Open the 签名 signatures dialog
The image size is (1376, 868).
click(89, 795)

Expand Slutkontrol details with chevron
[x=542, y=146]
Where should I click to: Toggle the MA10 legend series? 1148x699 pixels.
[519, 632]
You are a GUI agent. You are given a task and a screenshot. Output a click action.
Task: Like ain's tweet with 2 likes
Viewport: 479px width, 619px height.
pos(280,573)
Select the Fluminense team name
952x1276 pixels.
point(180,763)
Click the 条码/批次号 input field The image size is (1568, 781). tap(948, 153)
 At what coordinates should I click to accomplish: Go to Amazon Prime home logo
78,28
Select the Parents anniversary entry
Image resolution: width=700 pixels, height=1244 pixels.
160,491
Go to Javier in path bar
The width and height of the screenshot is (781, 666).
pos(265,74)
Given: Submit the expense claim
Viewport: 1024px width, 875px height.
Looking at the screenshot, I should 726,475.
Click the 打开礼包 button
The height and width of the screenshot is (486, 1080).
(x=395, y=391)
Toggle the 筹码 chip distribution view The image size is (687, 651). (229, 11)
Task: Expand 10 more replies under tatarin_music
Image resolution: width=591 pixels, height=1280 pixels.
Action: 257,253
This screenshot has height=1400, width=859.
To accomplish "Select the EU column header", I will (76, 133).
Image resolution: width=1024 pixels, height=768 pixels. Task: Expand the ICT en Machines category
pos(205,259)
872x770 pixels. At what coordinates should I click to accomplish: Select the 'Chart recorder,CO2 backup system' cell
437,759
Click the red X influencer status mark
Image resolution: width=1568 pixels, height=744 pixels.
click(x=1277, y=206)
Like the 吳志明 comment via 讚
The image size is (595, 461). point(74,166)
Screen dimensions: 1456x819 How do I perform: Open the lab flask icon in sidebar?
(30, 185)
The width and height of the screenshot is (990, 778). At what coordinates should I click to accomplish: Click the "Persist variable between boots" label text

• • • •

**WHAT THE TASK REQUIRES**: The expected response is the material above given again line by line, from its first line to the line holding "Task: Like ain's tweet with 2 likes", inclusive.

**RESPONSE AREA**:
Open the 签名 signatures dialog
The image size is (1376, 868).
click(89, 795)

Expand Slutkontrol details with chevron
[x=542, y=146]
Where should I click to: Toggle the MA10 legend series? 1148x699 pixels.
[519, 632]
You are a GUI agent. You are given a task and a screenshot. Output a click action.
Task: Like ain's tweet with 2 likes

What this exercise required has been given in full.